A diffusion model trains by learning to remove noise that was added to a real image. This de-noising process generates a realistic image. These models can also generate images from text alone by conditioning the generation process on the text. For instance, Stable Diffusion is a latent diffusion where the model learns to recognize shapes in a pure noise image and gradually brings these shapes into focus if the shapes match the words in the input text. The text must first be embedded into a latent space using a language model. Then, a series of noise addition and noise removal operations are performed in the latent space with a U-Net architecture. Finally, the de-noised output is decoded into the pixel space.
The following are some examples of input texts and the corresponding output images generated by Stable Diffusion.

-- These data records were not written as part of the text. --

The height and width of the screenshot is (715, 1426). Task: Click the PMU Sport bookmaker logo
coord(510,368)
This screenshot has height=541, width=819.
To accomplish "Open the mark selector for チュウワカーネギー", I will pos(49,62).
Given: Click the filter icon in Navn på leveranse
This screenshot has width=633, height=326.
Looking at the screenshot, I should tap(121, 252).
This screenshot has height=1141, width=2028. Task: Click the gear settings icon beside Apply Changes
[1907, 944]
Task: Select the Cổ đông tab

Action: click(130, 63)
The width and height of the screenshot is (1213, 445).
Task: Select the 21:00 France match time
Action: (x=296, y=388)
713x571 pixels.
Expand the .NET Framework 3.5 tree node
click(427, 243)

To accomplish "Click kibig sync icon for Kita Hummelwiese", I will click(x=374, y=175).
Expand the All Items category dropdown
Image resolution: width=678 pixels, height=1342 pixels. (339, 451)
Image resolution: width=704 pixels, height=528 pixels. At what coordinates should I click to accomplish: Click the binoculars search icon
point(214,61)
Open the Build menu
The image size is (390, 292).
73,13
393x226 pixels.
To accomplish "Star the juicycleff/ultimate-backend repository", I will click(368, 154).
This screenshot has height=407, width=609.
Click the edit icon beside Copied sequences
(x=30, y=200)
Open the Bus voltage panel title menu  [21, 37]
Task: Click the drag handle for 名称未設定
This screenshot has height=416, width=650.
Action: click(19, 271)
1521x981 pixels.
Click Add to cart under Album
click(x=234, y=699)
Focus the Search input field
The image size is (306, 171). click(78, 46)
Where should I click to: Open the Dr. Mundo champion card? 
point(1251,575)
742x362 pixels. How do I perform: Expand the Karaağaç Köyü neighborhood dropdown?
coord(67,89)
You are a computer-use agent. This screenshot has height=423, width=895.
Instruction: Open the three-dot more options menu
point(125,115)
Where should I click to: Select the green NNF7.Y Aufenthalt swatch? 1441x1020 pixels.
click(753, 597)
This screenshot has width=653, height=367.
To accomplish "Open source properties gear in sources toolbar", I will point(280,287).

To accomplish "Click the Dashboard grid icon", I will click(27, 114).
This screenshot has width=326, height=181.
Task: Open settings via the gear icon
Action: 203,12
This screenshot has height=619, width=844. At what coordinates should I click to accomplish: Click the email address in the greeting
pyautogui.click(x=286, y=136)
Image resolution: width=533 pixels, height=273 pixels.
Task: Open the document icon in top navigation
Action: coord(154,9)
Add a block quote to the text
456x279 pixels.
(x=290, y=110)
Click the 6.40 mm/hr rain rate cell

The following images are in response to the inputs “a photo of an astronaut riding a horse on mars,” “a painting of new york city in impressionist style,” and “dog in a suit.”
The following images are in response to the inputs: (i) dogs playing poker, (ii) A colorful photo of a castle in the middle of a forest with trees, and (iii) A colorful photo of a castle in the middle of a forest with trees. Negative prompt: Yellow color
Although primarily used to generate images conditioned on text, Stable Diffusion models can also be used for other tasks such as inpainting, outpainting, and generating image-to-image translations guided by text.
You can upscale images with Stable Diffusion models in JumpStart. To learn more, please see Upscale images with Stable Diffusion in Amazon SageMaker JumpStart blog and the Introduction to JumpStart – Enhance image quality guided by prompt notebook.
Update (March 2023): You can now Stable Diffusion inapainting model in JumpStart. It can be used to replace part of an image guided by prompt. To learn more, please refer to the Introduction to JumpStart Image editing – Stable Diffusion Inpainting example notebook.
To learn more about the model and how it works, see the following resources:
- Stable Diffusion Launch Announcement
- Stable Diffusion with Diffusers
- High-Resolution Image Synthesis with Latent Diffusion Models
- Stable Diffusion 2.0 Launch Announcement
Note that by using this model, you agree to the CreativeML Open RAIL-M license.
Solution overview
To use a large model such as Stable Diffusion in Amazon SageMaker, you need inference scripts and end-to-end tests for scripts, models, and the desired instance types to validate that all three can work together. JumpStart simplifies this process by providing ready-to-use scripts that have been robustly tested. You can access these scripts with one click through the Studio UI or with very few lines of code through the JumpStart APIs.
The following sections provide an overview of how to deploy the model and run inference using either the Studio UI or the JumpStart APIs.
Access JumpStart through the Studio UI
In this section, we demonstrate how to train and deploy JumpStart models through the Studio UI. The following video shows you how to find the pre-trained Stable Diffusion model on JumpStart and deploy it. The model page contains valuable information about the model and how to use it. You can deploy any of the pre-trained models available in JumpStart. For inference, we pick the ml.p3.2xlarge instance type because it provides the GPU acceleration needed for low inference latency at a low price point. After you configure the SageMaker hosting instance, choose Deploy. It may take 5–10 minutes until your persistent endpoint is up and running.
After a few minutes, your endpoint is operational and ready to respond to inference requests!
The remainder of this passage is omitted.